Enunciado a
Reescreva as linhas dos dados da linha com "You are a GUI" até a linha com "click(39, 451)", inclusive, incluindo os pedidos. Nas respostas, desloque as coordenadas somando 86 a cada número.

Texto
━━━━━━━━━━━━━━━━━━━━
O prazer de contemplar continua quando me desloco através das amplas avenidas
do Plano Piloto, e reparo, com muita atenção, quase como se os visse pela
primeira vez, nos panoramas das sucessivas quadras e blocos sempre novos e
surpreendentes nos seus ângulos e matizes ricos em cambiantes notavelmente
bonitos e vejo, lá em cima, o espetáculo alumbrador do céu azul e límpido, que,
conforme sabemos, se constitui, já faz algum tempo, em um dos orgulhos do povo
de Brasília.
Cidade que, por ser em si mesma uma portentosa obra de arte,
e que, singularmente propícia à criação intelectual e artística, fez-se
rapidamente, já nos seus primórdios, um extraordinário e fecundíssimo ambiente
e viveiro de artistas de todas as artes, Brasília me ajudou muito a construir,
durante este tempo em que aqui tenho vivido, a parte mais significativa da
minha obra literária de ficcionista, que é, para mim, convém declarar, aquela
que verdadeiramente importa. A concretitude e onipresença da beleza desta urbe
tão original, que concretizou e que documenta a criatividade do gênio
brasileiro, e que, enquanto obra mormente humana, é também uma Cidade
Maravilhosa, fecundou minha criatividade, me proporcionando condições
favoráveis a recompor meus contos já prontos, a escrever outros tantos e a
construir os meus romances, que antes de Brasília receava muito não ser capaz
de realizar.
E hoje, agora, neste momento, assinalo e registro, com muita
e natural emoção, este fato para mim extraordinário: aquele menino que em uma
pequena cidade do interior de Goiás, sessenta e oito anos atrás, se perguntava
se algum dia a capital federal viria mesmo pra Goiás, aquele menino está hoje
adentrando e sendo generosamente recebido nada menos que na Academia Brasiliense
de Letras, uma entidade representativa do escol da inteligência, da cultura, do
espírito, da criatividade do povo que habita esta cidade tão fecunda e
fecundante. Um acontecimento para mim grandioso, memorável, marcante, por tudo
o que evidentemente significa em si e para mim em particular, inclusive o
reconhecimento, de que todo homem necessita. E que se soma aos outros
atos de reconhecimento, a mim generosamente proporcionado poucos anos atrás por
duas outras entidades culturais de Brasília igualmente importantes: o Instituto
Histórico e Geográfico do Distrito Federal e a Academia de Letras do Brasil,
que também me fizeram seu membro efetivo. Vou parafrasear o grande mestre que
foi Machado de Assis, dizendo que o reconhecimento, sinônimo de solidariedade e
apoio, fortalece e estimula, além de ser o que “eleva, honra e consola”.
━━━━━━━━━━━━━━━━━━━━
Enunciado b
Responda com base no texto sobre Brasília:
(i) Em que estado ficava a pequena cidade onde o menino se perguntava se a capital federal viria?
(ii) Quais duas entidades culturais de Brasília já tinham tornado quem fala membro efetivo?
(iii) Que escritor é parafraseado no final?
━━━━━━━━━━━━━━━━━━━━
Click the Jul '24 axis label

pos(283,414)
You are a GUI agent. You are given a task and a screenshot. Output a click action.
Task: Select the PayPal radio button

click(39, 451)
━━━━━━━━━━━━━━━━━━━━
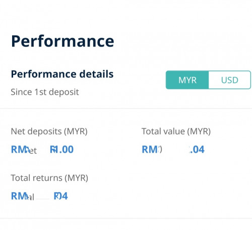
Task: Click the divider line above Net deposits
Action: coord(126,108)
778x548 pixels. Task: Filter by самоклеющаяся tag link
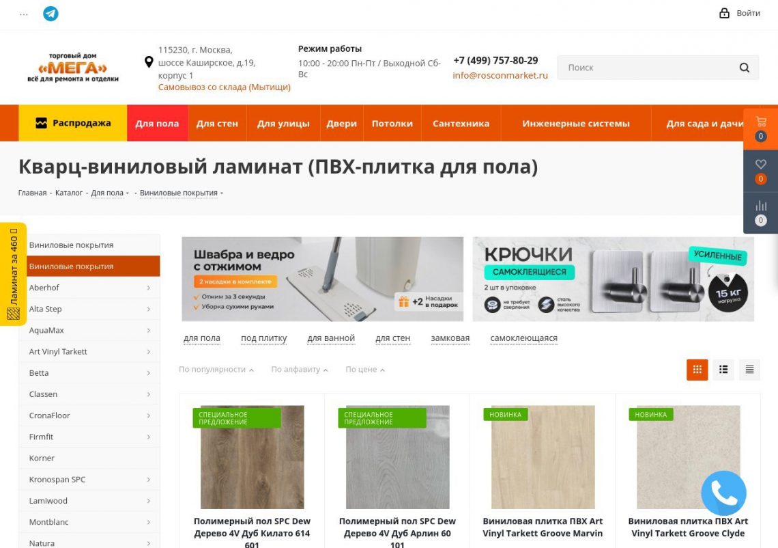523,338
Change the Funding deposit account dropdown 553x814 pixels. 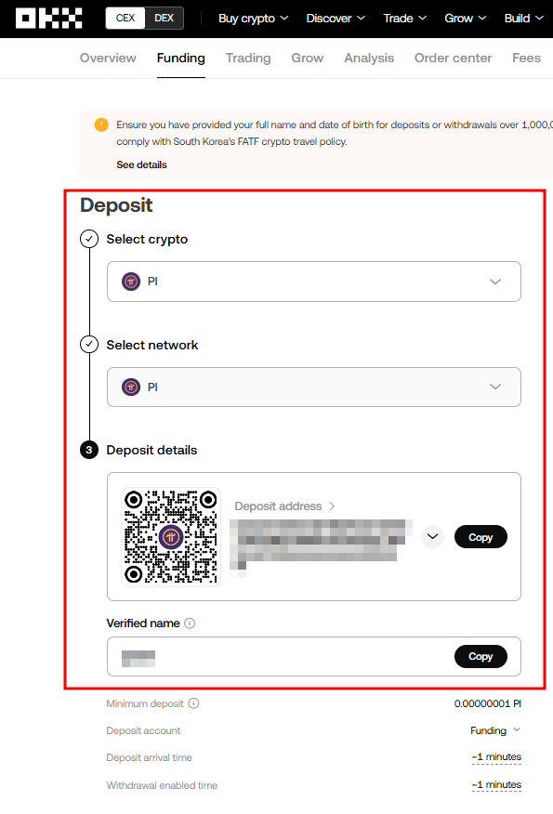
━━━━━━━━━━━━━━━━━━━━
Resposta correta a
You are a GUI agent. You are given a task and a screenshot. Output a click action.
Task: Select the PayPal radio button

click(125, 537)

Resposta correta b
(i) Goiás.
(ii) O Instituto Histórico e Geográfico do Distrito Federal e a Academia de Letras do Brasil.
(iii) Machado de Assis.